In this work, N-methyl-2-pyrrolidonium (NMP) was acidized using hydrochloric acid to obtain [Hnmp]Cl first, which was then reacted with FeCl₃ to prepare a series of inexpensive tunable [Hnmp]Cl·xFeCl₃ (x = 0.2–2.0) ionic liquids (ILs) for the extractive and oxidative desulfurization of model oils. The Lewis acidities of these ILs were tested by the Fourier transform infrared (FT-IR) method, which indicated that when the x value of [Hnmp]Cl·xFeCl₃ was above 1.0, the ILs exhibited Lewis acidity. The extraction results showed that the acidification of NMP reduced its dissolubility ability toward dibenzothiophene (DBT) and its Lewis acidity played a determining role in extractive desulfurization.
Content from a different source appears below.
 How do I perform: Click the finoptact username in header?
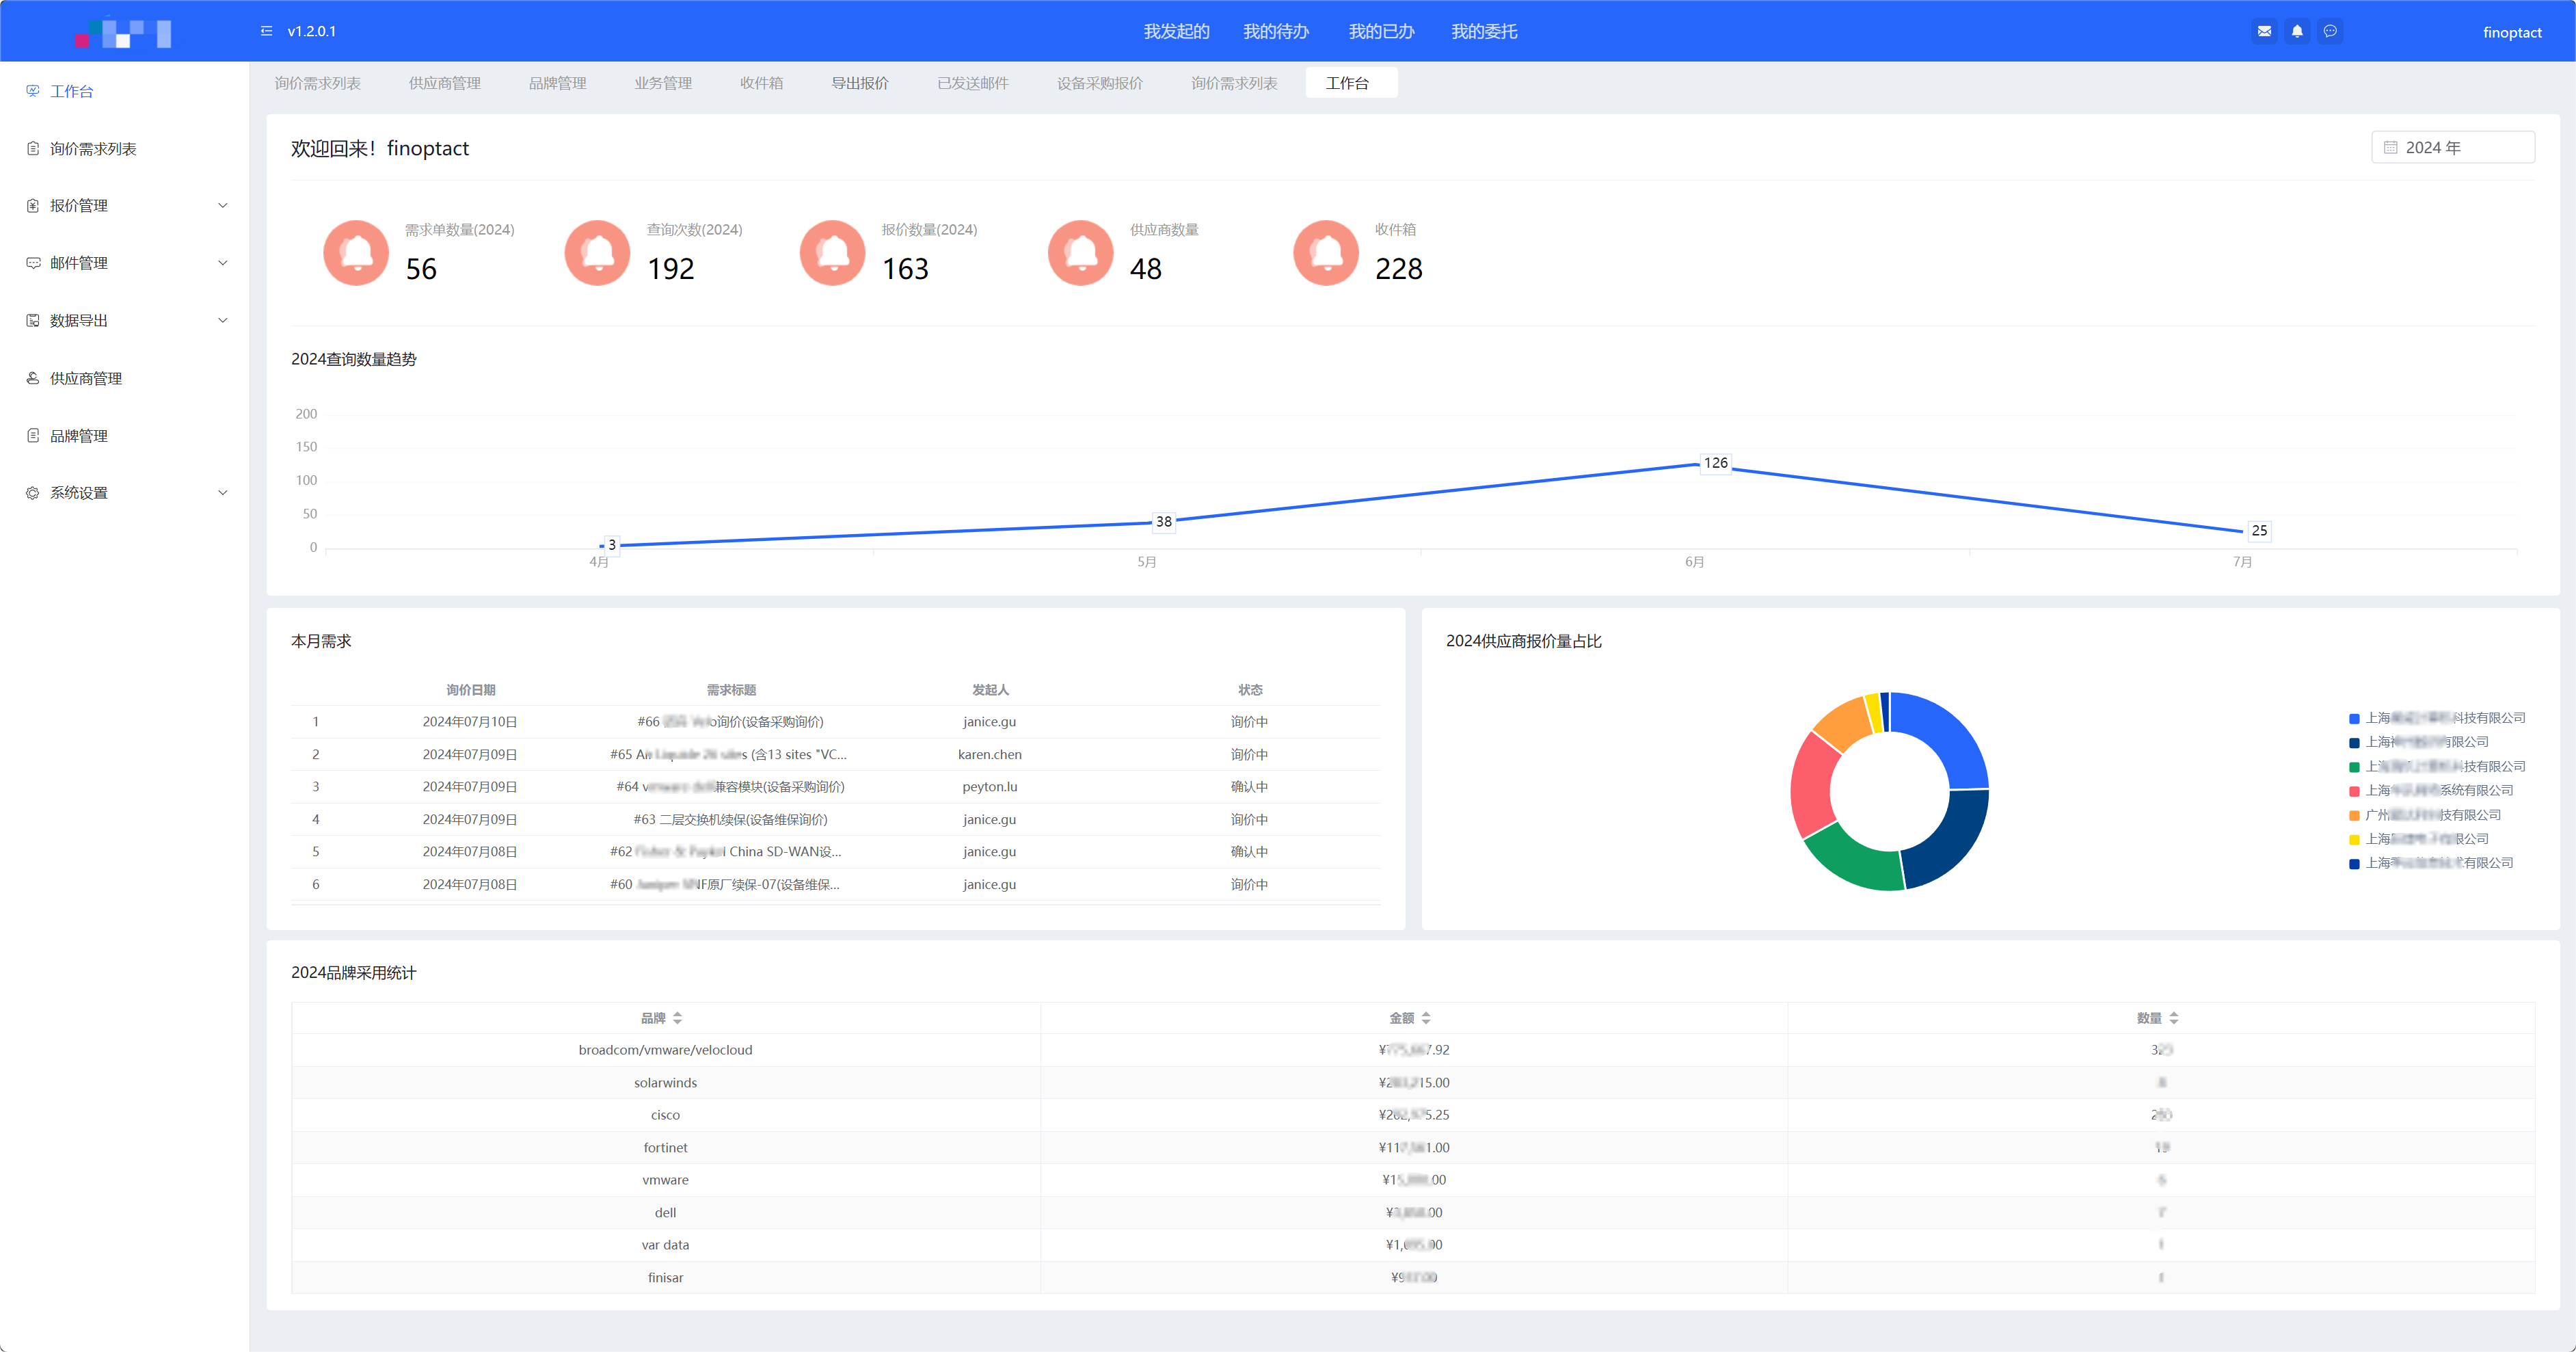(x=2511, y=32)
In the catalytic oxidation removal process of the DBT model oil in the presence of H₂O₂, electron paramagnetic resonance (EPR) and scavenger experiments showed that the hydroxyl radical (˙OH) plays a key role and the superoxide anion radical (O₂˙⁻) has a minor function. [Hnmp]Cl·1.5FeCl₃ IL showed excellent recycling performance, which was due to its high dissolving capacity (23 700 ppm) for dibenzothiophene-sulfone (DBTO₂).